To get an image in the same orientation as the maps you can use `marvin.tools.Image
<https://sdss-marvin.readthedocs.io/en/latest/tools/image.html>`__, plot it along side the spaxel masks, and then use the masks as contours on top of any marvin
map plot.
For these plots we demonstrate how to show one contour level, which in this example corresponds to the contour within which four or more volunteers marked a spaxel as belonging to each of the masks.
[6]:
#Get the Image from Marvin
image = marvin.tools.Image(manga_id)
# Set up the Multiplot.
fig = plt.figure(figsize=(15, 12))
gs = gridspec.GridSpec(2, 2, wspace=0.4, hspace=0.6)
# Plot the original image as stored in Marvin
ax0 = plt.subplot(gs[0, 0], projection=image.wcs)
data._set_up_axes(ax0, color_grid='grey')
ax0.imshow(image.data)
# The masks plotted on the spaxel (0.5" spatial pixel) grid, which matches the MaNGA cube gridding
ax1 = plt.subplot(gs[0, 1])
data.plot_masks(color_grid='grey', spaxel_masks=True, subplot_spec=gs[1])

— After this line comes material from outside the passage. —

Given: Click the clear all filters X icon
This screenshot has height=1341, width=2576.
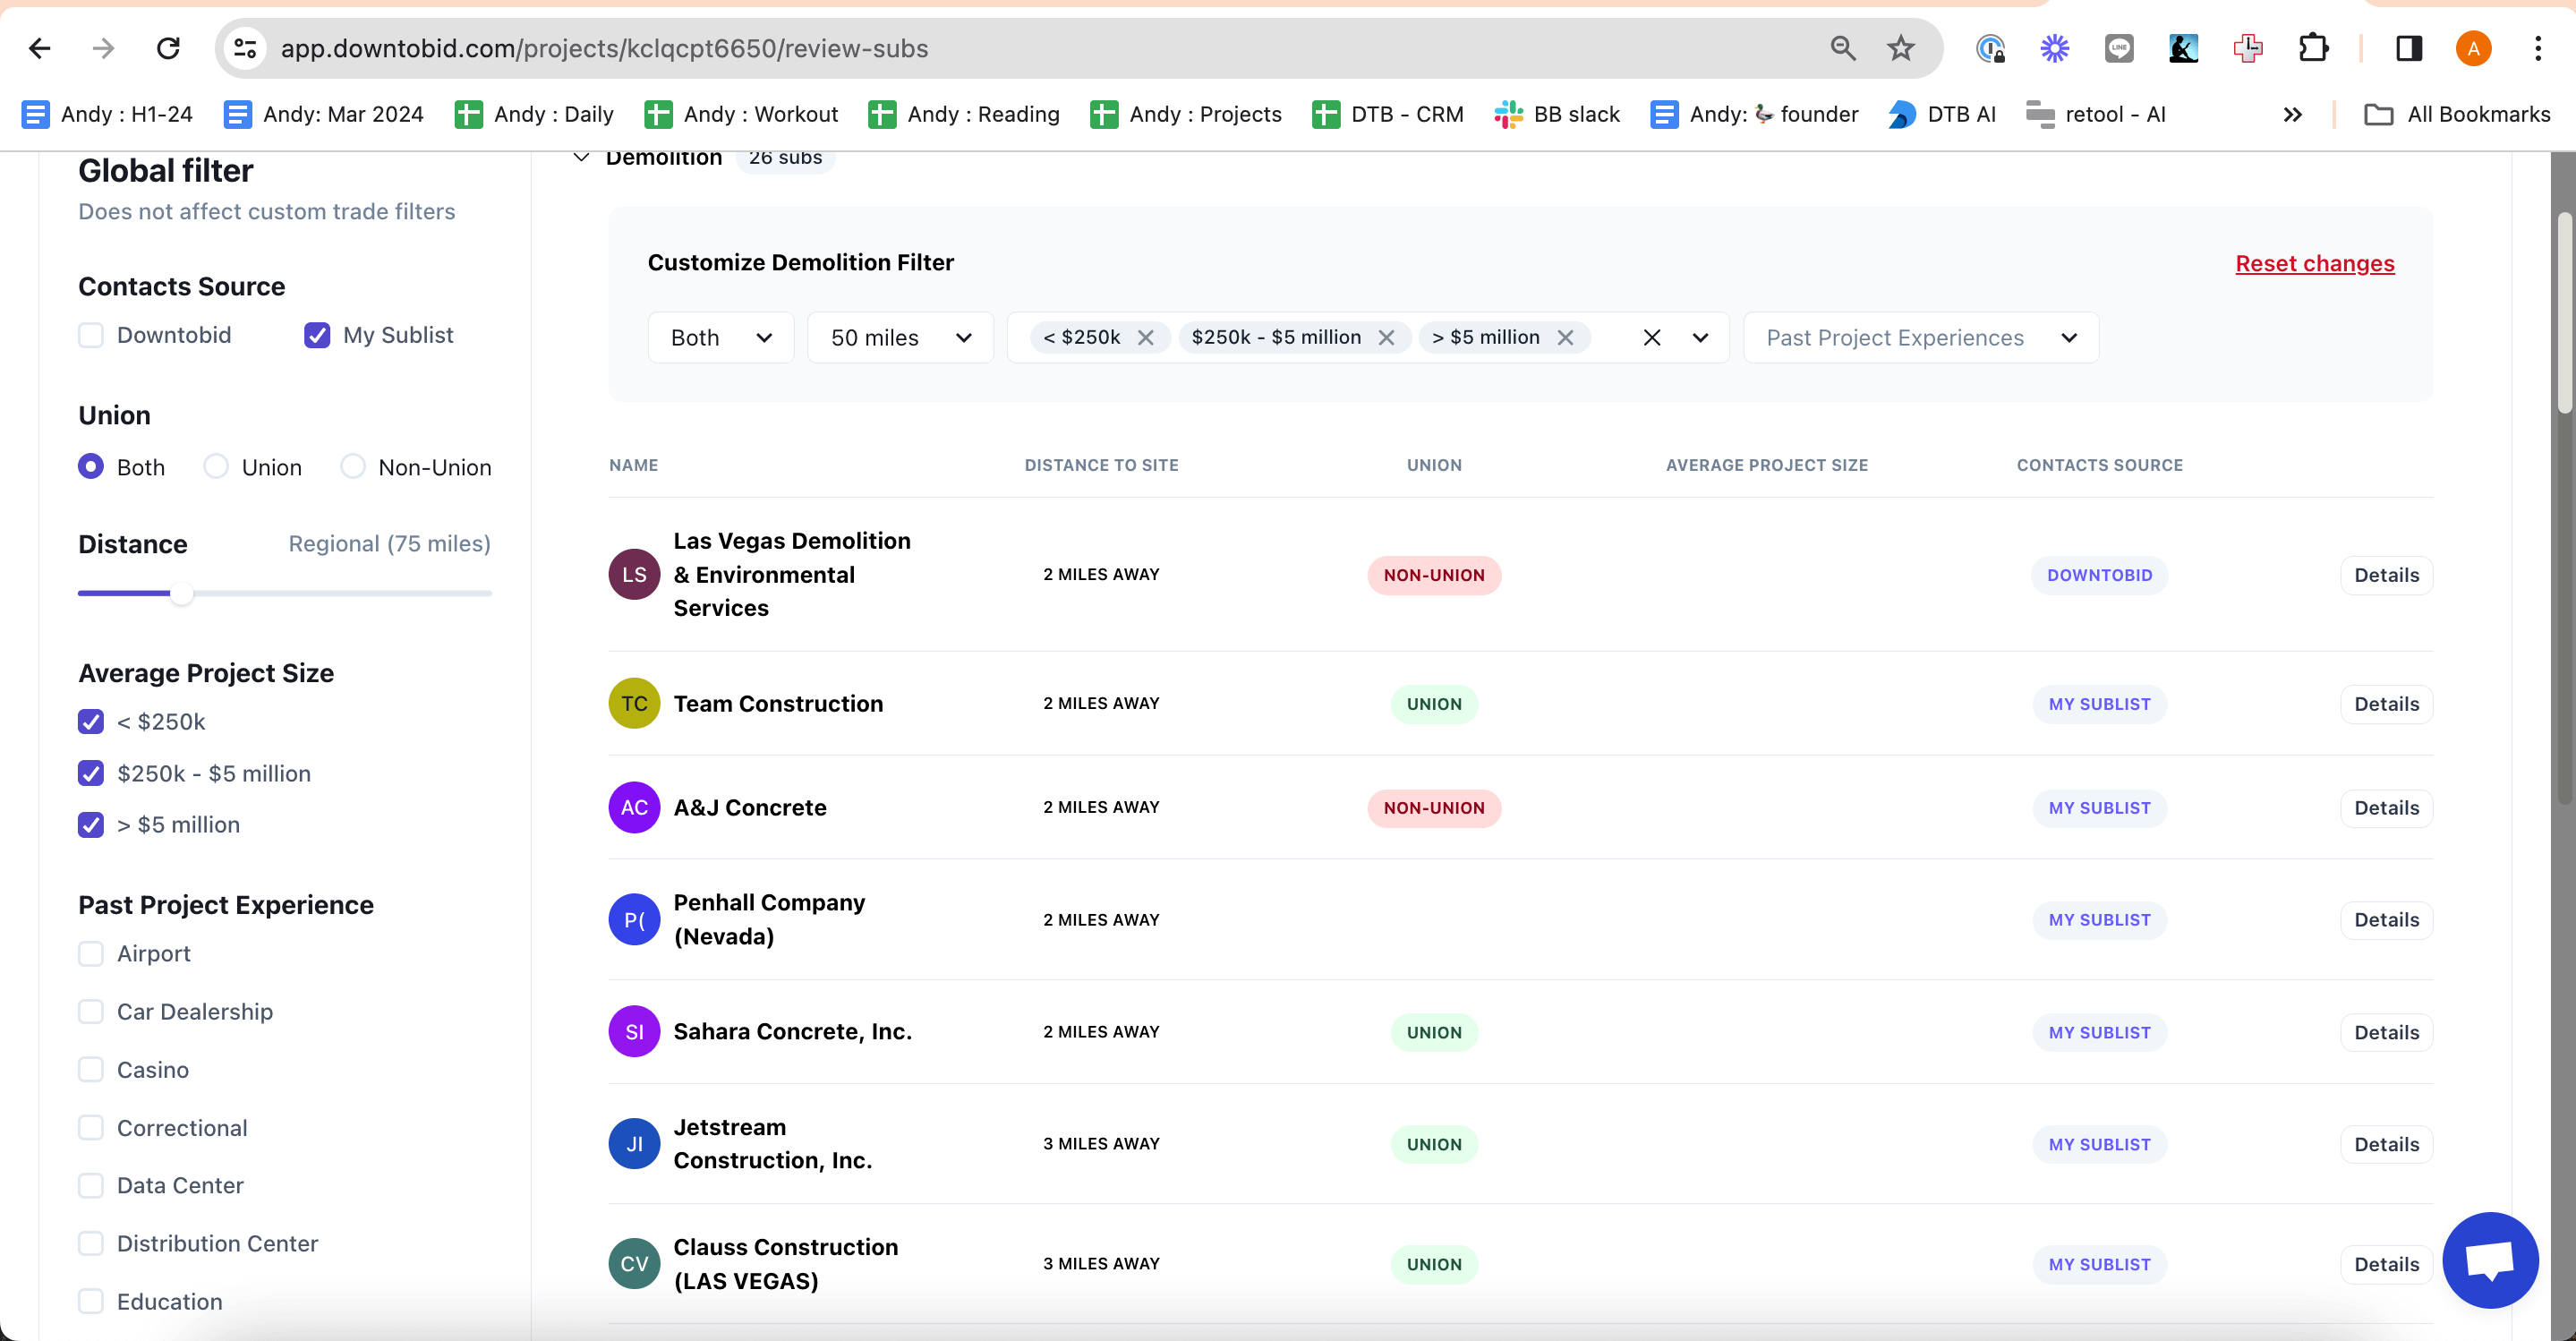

# Overlaying the masks as contours on the H-alpha map
ax2 = plt.subplot(gs[1, 0])
data.maps.emline_gflux_ha_6564.plot(ax=ax2, fig=fig)
ax2.contour(data.spiral_mask_spaxel, levels=[4], zorder=20, colors='C0')
ax2.contour(data.bar_mask_spaxel, levels=[4], zorder=20, colors='C1')
ax2.contour(data.center_mask_spaxel, levels=[4], zorder=20, colors='C2')
ax2.contour(data.star_mask_spaxel, levels=[4], zorder=20, colors='C4')
# Overlaying the masks as countours on the stellar velocity map
ax3 = plt.subplot(gs[1, 1])
data.maps.stellar_vel.plot(ax=ax3, fig=fig)
ax3.contour(data.spiral_mask_spaxel, levels=[4], zorder=20, colors='C0')
ax3.contour(data.bar_mask_spaxel, levels=[4], zorder=20, colors='C1')
ax3.contour(data.center_mask_spaxel, levels=[4], zorder=20, colors='C2')
ax3.contour(data.star_mask_spaxel, levels=[4], zorder=20, colors='C4');
[WARNING]: Warning: converting a masked element to nan. (UserWarning)
[WARNING]: Warning: converting a masked element to nan. (UserWarning)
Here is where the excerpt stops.